Find $$\lim_{n \to \infty} n^2 \sum^n_{k=1} {1 \over {(n^2+k^2)^2}}$$ using Riemann sums.
I got
$$\lim_{n \to \infty} n^2 \sum^n_{k=1} {1 \over {(n^2+k^2)^2}} = \lim_{n \to \infty} \sum^n_{k=1} {1 \over {n^2}} {1 \over {(1+({k \over n})^2)^2}} $$
Now, this is not the classic $\lim_{n \to \infty} \sum^n_{k=1} {1 \over {n}} {1 \over {1+({k \over n})^2}}$ that I can just define $f(x)={1 \over {1+x^2}}$. The summation is to $n$ and not $n^2$... what should I do?

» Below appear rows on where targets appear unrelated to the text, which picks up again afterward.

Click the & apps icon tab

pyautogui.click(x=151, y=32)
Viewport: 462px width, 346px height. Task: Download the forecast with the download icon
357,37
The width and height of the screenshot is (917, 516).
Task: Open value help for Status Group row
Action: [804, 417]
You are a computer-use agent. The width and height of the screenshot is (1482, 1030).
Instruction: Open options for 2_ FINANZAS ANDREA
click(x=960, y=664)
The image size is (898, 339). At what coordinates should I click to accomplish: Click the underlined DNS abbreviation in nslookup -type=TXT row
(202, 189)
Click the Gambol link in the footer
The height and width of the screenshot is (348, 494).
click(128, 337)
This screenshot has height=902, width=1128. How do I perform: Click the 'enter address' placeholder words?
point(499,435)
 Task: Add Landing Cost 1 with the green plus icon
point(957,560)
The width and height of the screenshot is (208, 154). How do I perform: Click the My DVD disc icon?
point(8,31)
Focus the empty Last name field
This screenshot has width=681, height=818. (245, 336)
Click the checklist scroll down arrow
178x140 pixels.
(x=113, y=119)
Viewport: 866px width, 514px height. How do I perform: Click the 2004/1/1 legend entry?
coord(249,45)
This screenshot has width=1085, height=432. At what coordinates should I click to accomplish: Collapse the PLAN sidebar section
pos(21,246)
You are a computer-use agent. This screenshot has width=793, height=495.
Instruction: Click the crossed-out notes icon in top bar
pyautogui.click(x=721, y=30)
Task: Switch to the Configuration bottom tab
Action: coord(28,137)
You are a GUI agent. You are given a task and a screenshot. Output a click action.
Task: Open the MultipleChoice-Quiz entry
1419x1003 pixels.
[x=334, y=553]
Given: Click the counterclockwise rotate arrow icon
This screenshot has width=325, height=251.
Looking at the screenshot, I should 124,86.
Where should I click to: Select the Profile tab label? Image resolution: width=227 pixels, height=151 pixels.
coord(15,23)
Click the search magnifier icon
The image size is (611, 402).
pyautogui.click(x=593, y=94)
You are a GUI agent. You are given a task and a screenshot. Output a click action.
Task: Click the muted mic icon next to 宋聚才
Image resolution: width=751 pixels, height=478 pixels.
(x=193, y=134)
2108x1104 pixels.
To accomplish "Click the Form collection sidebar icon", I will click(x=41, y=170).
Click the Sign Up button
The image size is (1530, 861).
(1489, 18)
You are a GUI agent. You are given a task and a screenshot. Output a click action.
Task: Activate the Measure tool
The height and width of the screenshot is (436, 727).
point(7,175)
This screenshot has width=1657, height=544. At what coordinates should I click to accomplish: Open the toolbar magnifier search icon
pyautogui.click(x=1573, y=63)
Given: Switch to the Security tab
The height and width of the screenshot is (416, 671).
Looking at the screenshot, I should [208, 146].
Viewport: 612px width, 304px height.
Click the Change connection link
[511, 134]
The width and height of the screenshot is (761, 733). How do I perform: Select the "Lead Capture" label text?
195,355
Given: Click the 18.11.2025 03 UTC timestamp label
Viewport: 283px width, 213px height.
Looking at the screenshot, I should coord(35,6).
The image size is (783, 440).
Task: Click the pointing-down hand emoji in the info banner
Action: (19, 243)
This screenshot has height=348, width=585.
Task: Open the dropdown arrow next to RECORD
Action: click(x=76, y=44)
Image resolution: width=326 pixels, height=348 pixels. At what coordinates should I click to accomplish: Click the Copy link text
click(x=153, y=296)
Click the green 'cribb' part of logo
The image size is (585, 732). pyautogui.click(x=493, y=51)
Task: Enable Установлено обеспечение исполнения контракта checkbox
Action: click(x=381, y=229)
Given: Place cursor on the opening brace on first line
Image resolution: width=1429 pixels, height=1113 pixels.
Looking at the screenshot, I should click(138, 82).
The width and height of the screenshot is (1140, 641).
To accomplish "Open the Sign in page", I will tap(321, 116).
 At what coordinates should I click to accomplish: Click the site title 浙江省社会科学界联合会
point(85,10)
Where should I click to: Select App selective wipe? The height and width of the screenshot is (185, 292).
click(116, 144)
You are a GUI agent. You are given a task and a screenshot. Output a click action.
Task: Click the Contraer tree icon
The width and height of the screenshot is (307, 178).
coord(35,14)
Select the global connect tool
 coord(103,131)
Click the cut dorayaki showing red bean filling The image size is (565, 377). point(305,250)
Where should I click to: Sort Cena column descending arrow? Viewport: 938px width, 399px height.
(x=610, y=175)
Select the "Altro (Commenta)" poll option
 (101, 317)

$$\lim_{n \to \infty} n^2 \sum^n_{k=1} {1 \over {(n^2+k^2)^2}} = \lim_{n \to \infty} \frac{1}{n}\sum^n_{k=1} {1 \over {n}} {1 \over {(1+({k \over n})^2)^2}}=\lim_{n \to \infty} \frac{1}{n}\lim_{n \to \infty}\sum^n_{k=1} {1 \over {n}} {1 \over {(1+({k \over n})^2)^2}}=0\times\int_{0}^1\frac{1}{(1+x^2)^2}=0 $$